**EXERCISE DIRECTIONS:** Copy exactly, please, the line that has "[发新帖] (48, 201)" in it along with every line after it to the end of the listing.

**SOURCE MATERIAL:**
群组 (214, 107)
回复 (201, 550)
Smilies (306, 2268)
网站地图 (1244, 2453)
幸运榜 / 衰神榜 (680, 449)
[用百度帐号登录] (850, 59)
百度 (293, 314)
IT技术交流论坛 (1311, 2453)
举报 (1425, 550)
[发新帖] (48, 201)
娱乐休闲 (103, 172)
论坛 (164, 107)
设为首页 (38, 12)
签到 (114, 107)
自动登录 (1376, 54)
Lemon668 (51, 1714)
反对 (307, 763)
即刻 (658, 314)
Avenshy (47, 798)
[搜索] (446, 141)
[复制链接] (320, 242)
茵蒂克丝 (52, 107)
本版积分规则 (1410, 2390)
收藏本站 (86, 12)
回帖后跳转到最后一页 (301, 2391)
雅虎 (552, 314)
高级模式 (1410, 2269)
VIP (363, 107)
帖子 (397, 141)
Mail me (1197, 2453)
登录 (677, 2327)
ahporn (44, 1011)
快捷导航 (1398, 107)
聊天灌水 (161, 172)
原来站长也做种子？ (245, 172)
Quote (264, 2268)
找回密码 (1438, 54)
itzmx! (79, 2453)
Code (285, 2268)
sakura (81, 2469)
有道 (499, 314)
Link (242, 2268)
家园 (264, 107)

**EXPECTED OUTPUT:**
[发新帖] (48, 201)
娱乐休闲 (103, 172)
论坛 (164, 107)
设为首页 (38, 12)
签到 (114, 107)
自动登录 (1376, 54)
Lemon668 (51, 1714)
反对 (307, 763)
即刻 (658, 314)
Avenshy (47, 798)
[搜索] (446, 141)
[复制链接] (320, 242)
茵蒂克丝 (52, 107)
本版积分规则 (1410, 2390)
收藏本站 (86, 12)
回帖后跳转到最后一页 (301, 2391)
雅虎 (552, 314)
高级模式 (1410, 2269)
VIP (363, 107)
帖子 (397, 141)
Mail me (1197, 2453)
登录 (677, 2327)
ahporn (44, 1011)
快捷导航 (1398, 107)
聊天灌水 (161, 172)
原来站长也做种子？ (245, 172)
Quote (264, 2268)
找回密码 (1438, 54)
itzmx! (79, 2453)
Code (285, 2268)
sakura (81, 2469)
有道 (499, 314)
Link (242, 2268)
家园 (264, 107)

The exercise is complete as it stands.